Source data:
↓
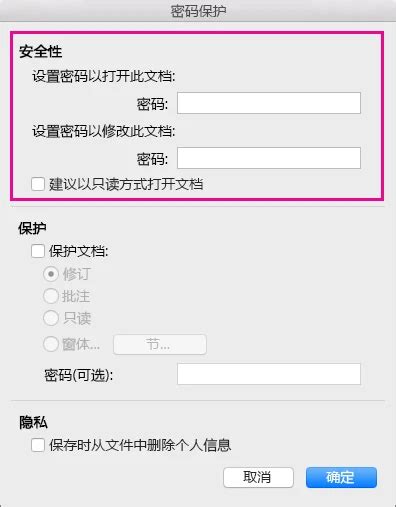Image resolution: width=396 pixels, height=507 pixels.
Task: Tick the 保护文档 checkbox
Action: 38,251
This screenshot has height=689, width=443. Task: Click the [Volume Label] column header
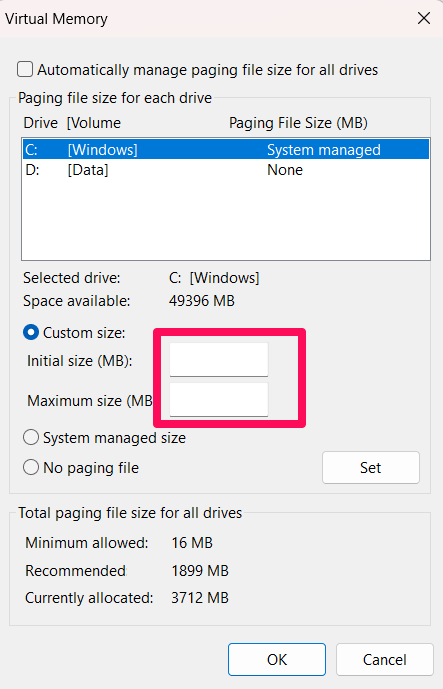94,123
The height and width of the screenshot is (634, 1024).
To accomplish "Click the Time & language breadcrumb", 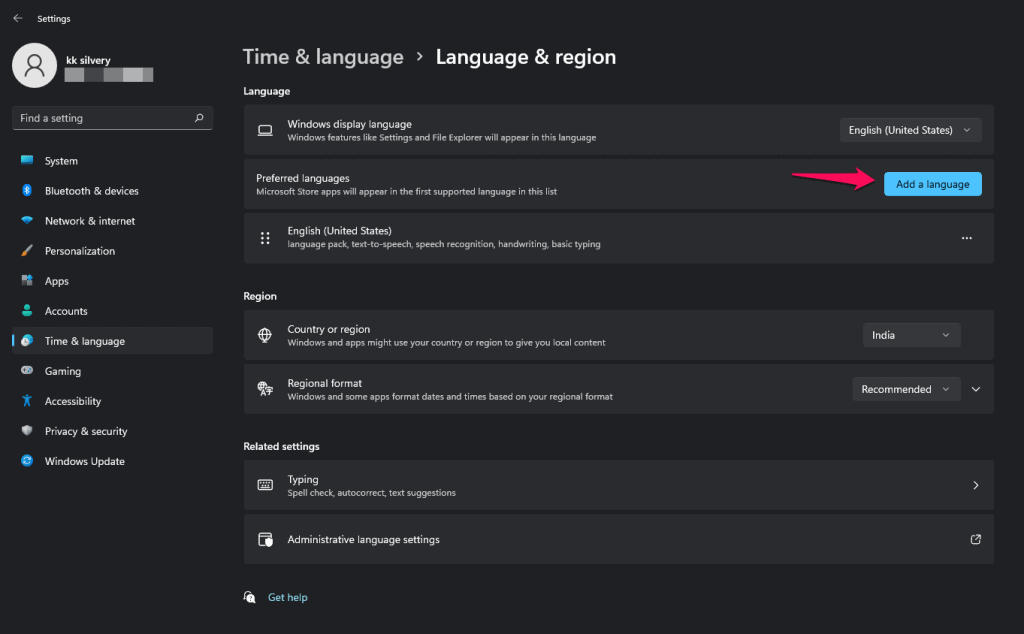I will click(x=323, y=57).
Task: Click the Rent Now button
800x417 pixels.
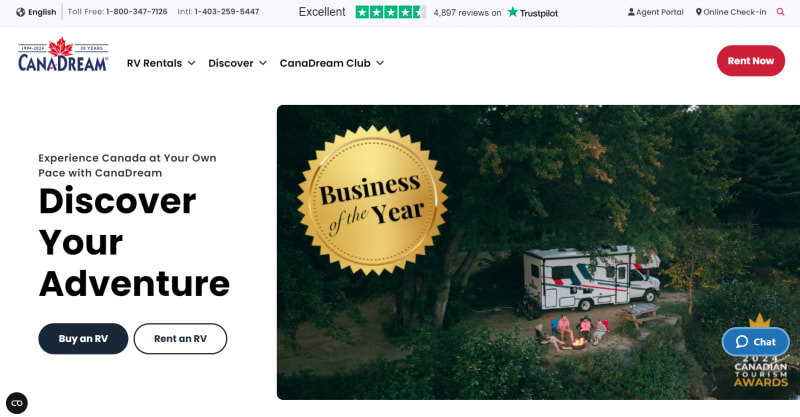Action: [x=751, y=61]
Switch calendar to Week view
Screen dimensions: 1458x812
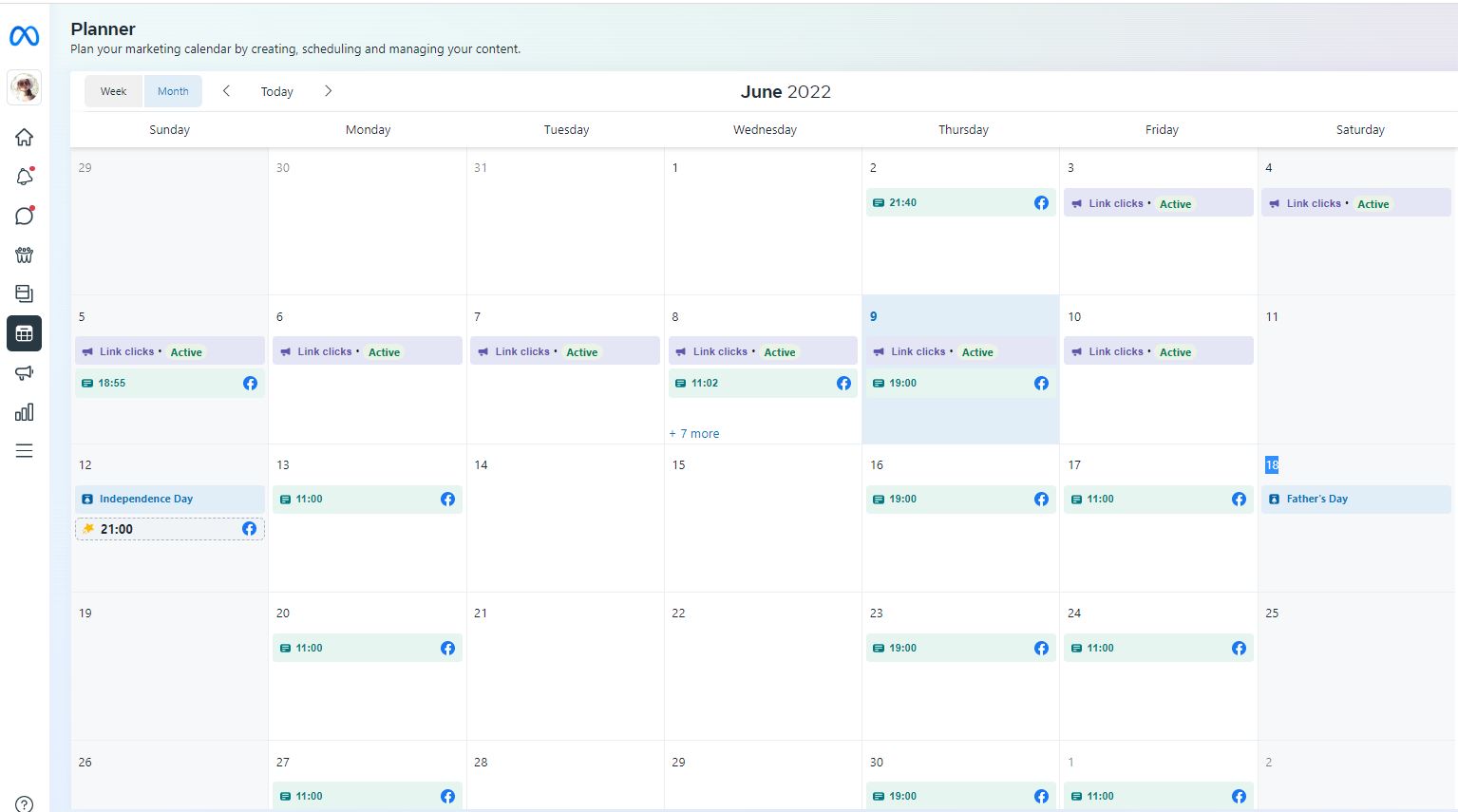pyautogui.click(x=113, y=91)
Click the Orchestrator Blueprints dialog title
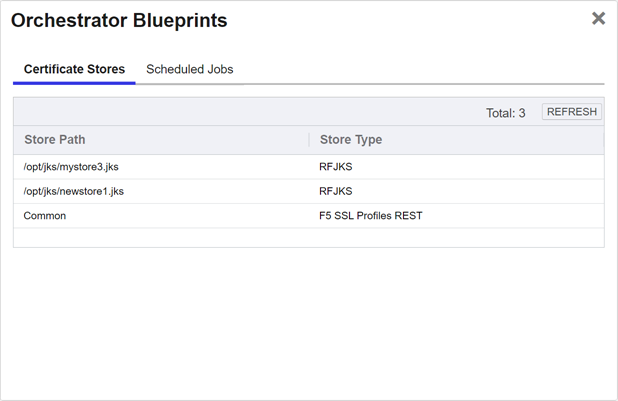Image resolution: width=618 pixels, height=401 pixels. coord(119,20)
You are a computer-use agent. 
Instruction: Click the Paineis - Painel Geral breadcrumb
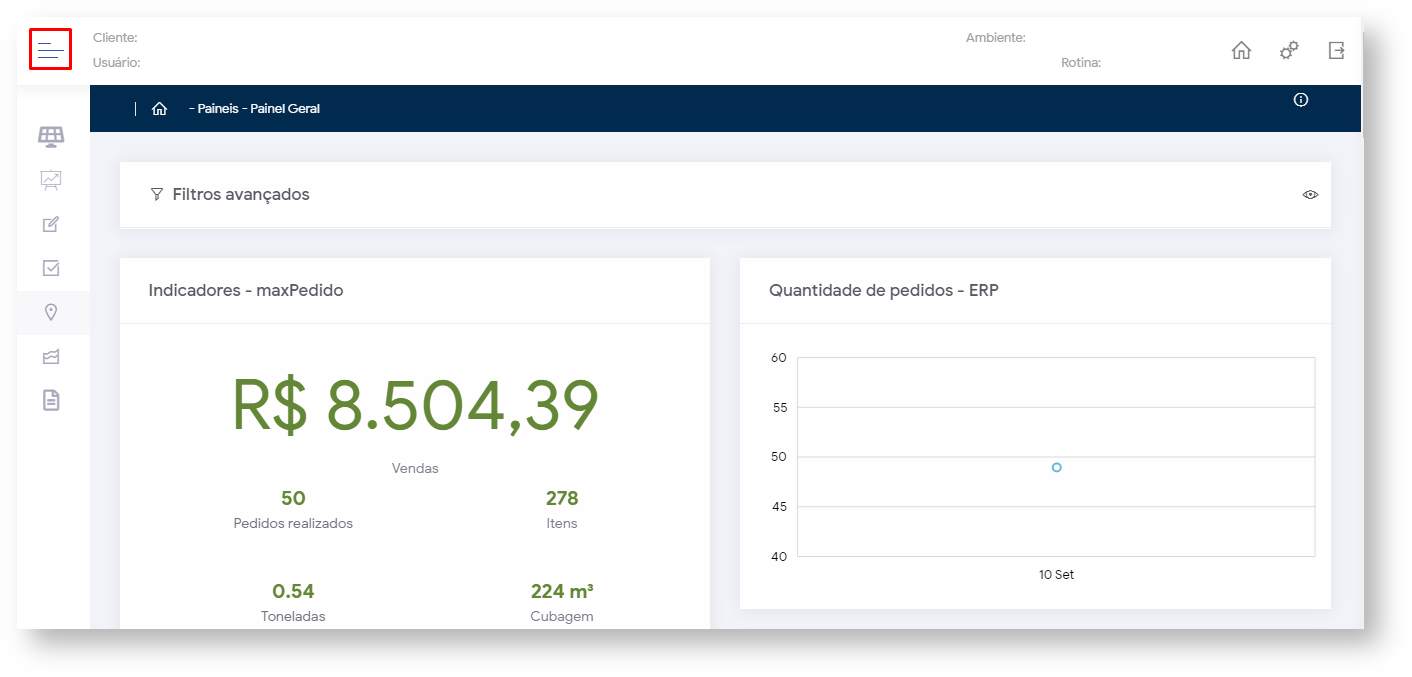[x=255, y=109]
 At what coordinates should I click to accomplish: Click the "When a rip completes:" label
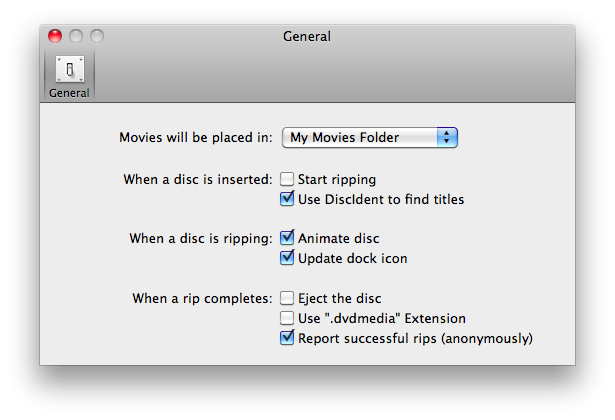coord(202,298)
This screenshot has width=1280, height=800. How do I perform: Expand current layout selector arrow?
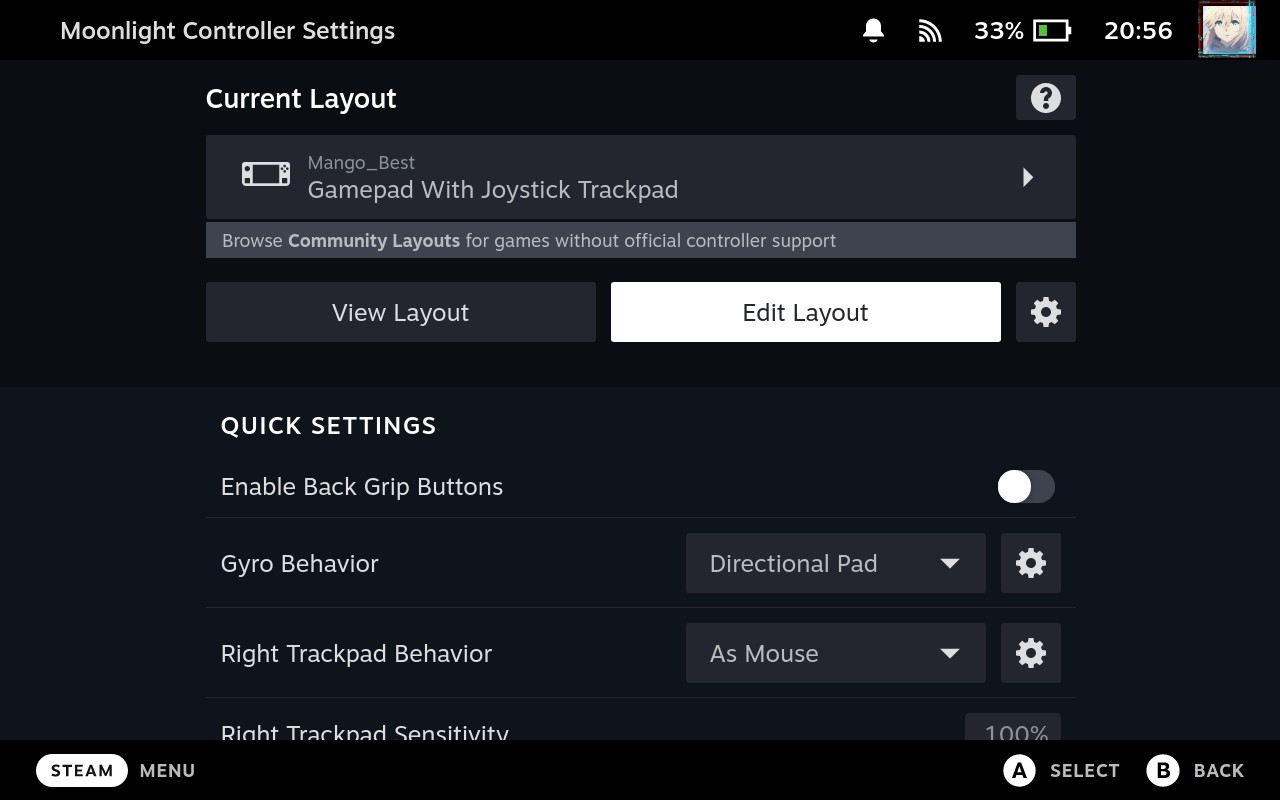[1027, 177]
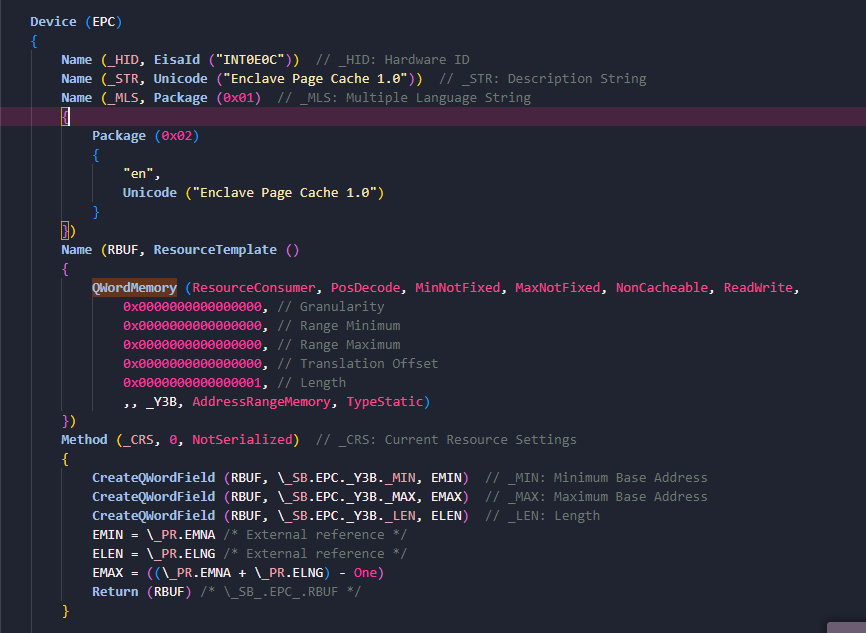Click the closing brace of the _CRS method
This screenshot has width=866, height=633.
[x=65, y=611]
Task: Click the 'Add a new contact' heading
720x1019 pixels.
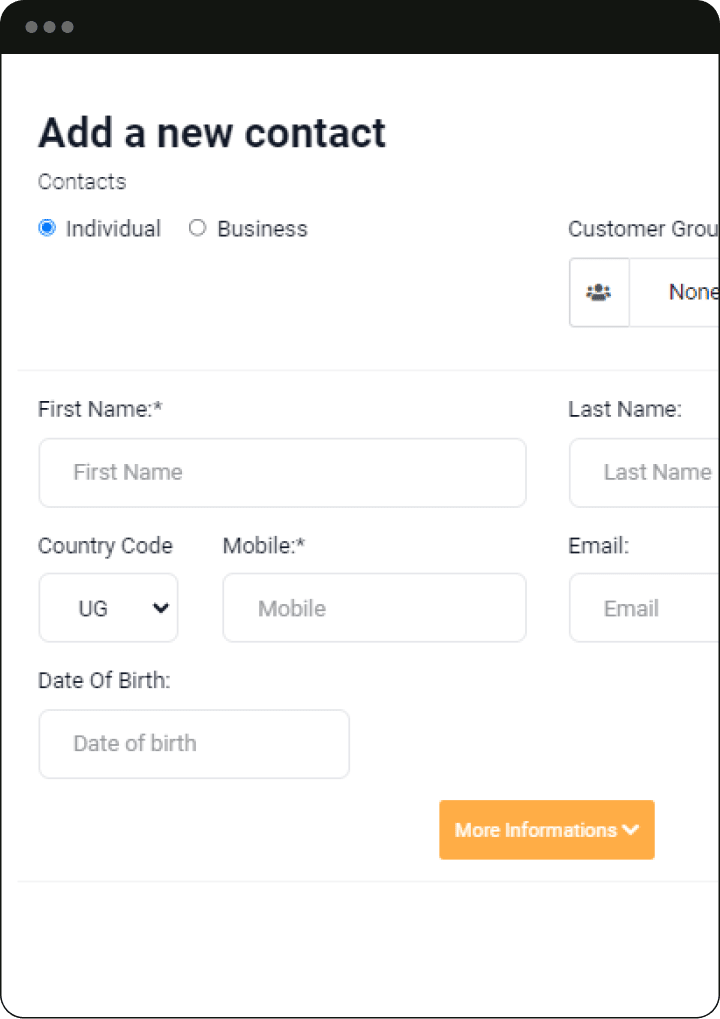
↑
**WHAT IS BEING ASKED**
Each line from the one that holds "At what coordinates" through the end of the entries must be returned exactly, while any pictures stay out.

**EXERCISE ANSWER**
 At what coordinates should I click to accomplish: Click the "When a rip completes:" label
coord(202,298)
This screenshot has width=1280, height=800. How do I perform: Expand current layout selector arrow?
[1027, 177]
Click the closing brace of the _CRS method
This screenshot has width=866, height=633.
[x=65, y=611]
Task: Click the 'Add a new contact' heading
720x1019 pixels.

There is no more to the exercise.